__Consignes à suivre__
(1) D'après le texte sur la justice des mineurs, qui a cherché à mettre un peu d'humanité dans ce « monde de brutes » ?
(2) Reproduisez mot pour mot le passage du texte sur la justice des mineurs situé entre « Tribunaux correctionnels pour » et « celui de l’impunité. », ces deux bornes comprises.

__Texte à lire__
==*==

Tribunaux correctionnels pour mineurs ? La tarte à la crème des politiciens ignorants et aux abois devant leur propres échecs des 40 dernières années
Il fut un temps où la justice des hommes ne faisait aucune différence entre les mineurs et les majeurs. En ce temps-là les enfants travaillaient comme des adultes, étaient enrôlés dans les
guerres, leur vie sexuelle commençait autour de 6 ans pour les filles comme pour les garçons, les pères défloraient les filles, les curés sodomisaient les enfants de chœur, bref tout allait bien
dans le meilleur des mondes, celui de l’impunité.
Puis est arrivé Vincent de Paul, qui a cherché à mettre un peu d’humanité dans ce « monde de brutes ». Des structures comme les Bons Pasteurs ont été créées, premier pas vers une prise
en charge où l’enfant et notamment les jeunes filles étaient assistés.

==*==

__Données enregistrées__
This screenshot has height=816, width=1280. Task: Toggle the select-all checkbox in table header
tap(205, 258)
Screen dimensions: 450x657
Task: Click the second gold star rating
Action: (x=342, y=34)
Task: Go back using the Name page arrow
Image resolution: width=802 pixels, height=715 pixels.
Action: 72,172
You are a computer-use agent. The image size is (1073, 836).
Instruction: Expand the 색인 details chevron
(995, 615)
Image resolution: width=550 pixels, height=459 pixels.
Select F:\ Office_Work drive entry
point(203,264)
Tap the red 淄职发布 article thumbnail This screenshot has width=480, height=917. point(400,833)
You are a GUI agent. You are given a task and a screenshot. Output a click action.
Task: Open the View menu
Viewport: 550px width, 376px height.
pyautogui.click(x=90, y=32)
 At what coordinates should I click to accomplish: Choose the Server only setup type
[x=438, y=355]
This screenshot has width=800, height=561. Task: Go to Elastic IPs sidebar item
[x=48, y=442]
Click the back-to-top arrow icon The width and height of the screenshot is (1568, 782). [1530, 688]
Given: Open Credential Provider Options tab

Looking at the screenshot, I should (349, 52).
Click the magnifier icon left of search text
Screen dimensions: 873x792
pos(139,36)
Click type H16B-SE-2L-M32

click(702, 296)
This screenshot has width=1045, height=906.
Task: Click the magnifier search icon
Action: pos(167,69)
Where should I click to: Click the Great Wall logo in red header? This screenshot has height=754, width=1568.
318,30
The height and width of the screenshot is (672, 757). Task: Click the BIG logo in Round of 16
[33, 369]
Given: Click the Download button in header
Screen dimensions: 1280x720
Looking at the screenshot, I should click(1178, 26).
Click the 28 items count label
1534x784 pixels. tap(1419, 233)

==*==

__Réponses dans l'ordre__
(1) Vincent de Paul.

(2)
Tribunaux correctionnels pour mineurs ? La tarte à la crème des politiciens ignorants et aux abois devant leur propres échecs des 40 dernières années
Il fut un temps où la justice des hommes ne faisait aucune différence entre les mineurs et les majeurs. En ce temps-là les enfants travaillaient comme des adultes, étaient enrôlés dans les
guerres, leur vie sexuelle commençait autour de 6 ans pour les filles comme pour les garçons, les pères défloraient les filles, les curés sodomisaient les enfants de chœur, bref tout allait bien
dans le meilleur des mondes, celui de l’impunité.